> **Exercise objective**: Retype the lines below word for word, from the line with "Screen dimensions: 980x646" up to and including the line with "Task: Click the 首次执行 red badge".

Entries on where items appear
####
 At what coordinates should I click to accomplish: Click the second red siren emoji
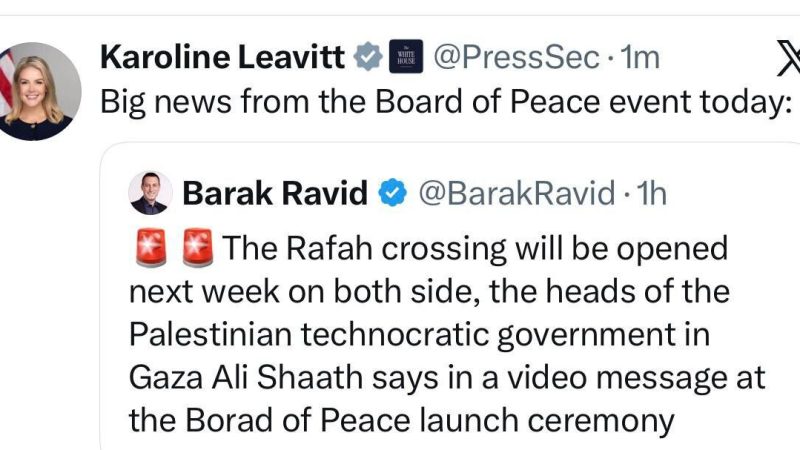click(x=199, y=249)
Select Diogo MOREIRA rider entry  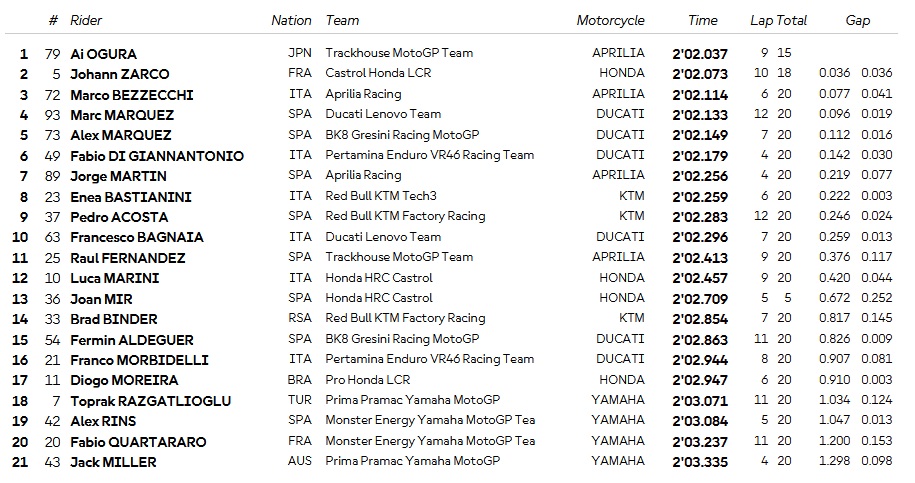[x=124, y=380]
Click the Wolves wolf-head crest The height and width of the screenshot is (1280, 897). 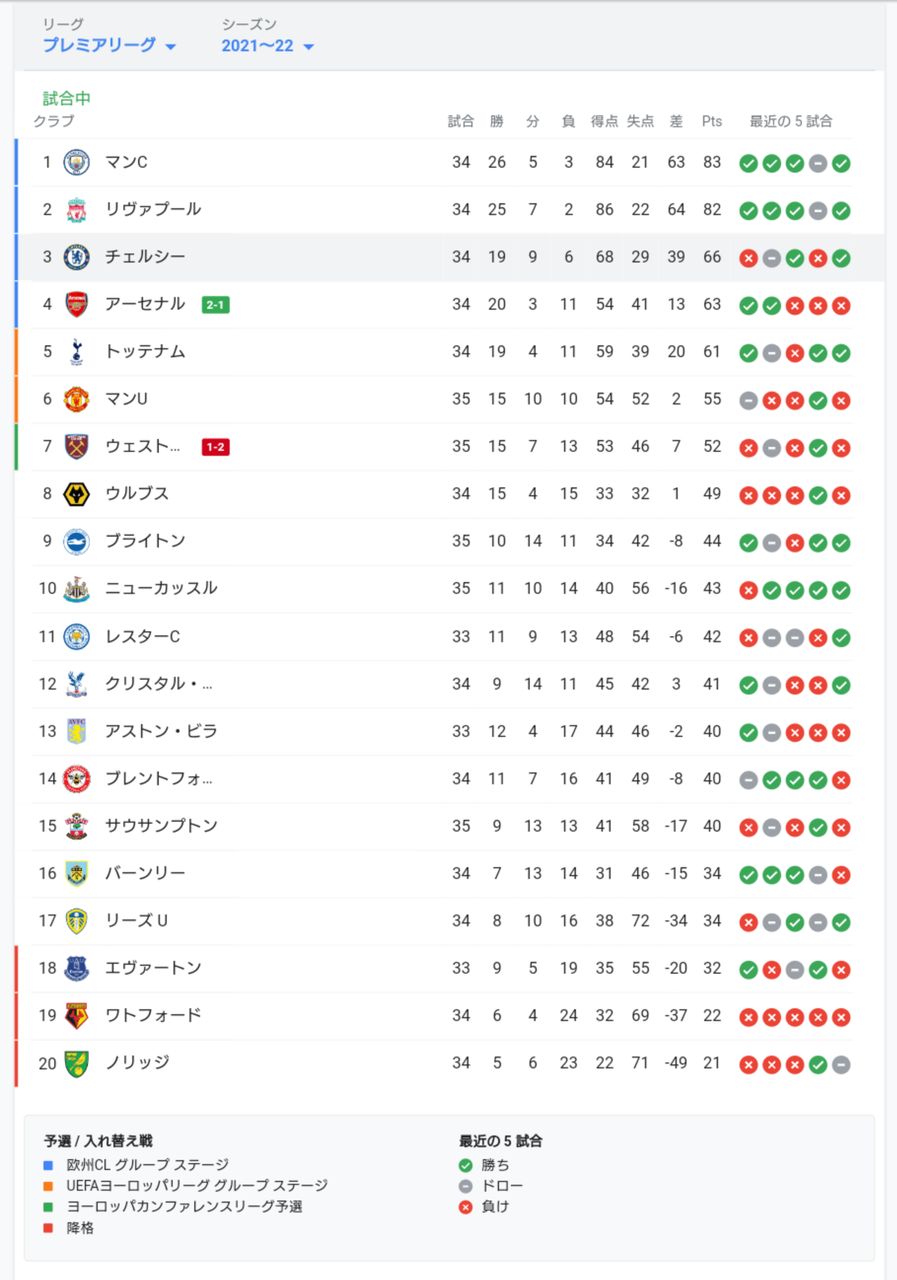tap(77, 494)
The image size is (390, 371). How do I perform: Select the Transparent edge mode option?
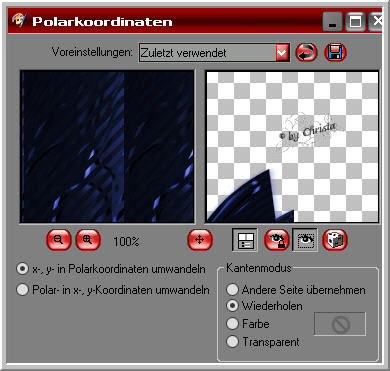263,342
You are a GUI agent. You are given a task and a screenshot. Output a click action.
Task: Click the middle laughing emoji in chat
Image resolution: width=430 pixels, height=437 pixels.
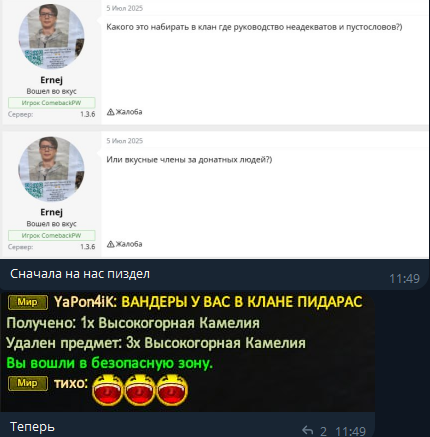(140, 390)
####
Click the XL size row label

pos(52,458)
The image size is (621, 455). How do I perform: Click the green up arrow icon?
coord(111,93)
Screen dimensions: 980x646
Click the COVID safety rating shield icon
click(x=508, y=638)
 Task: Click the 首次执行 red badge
####
> **Finished answer**:
Screen dimensions: 980x646
Click the COVID safety rating shield icon
click(x=508, y=638)
 Task: Click the 首次执行 red badge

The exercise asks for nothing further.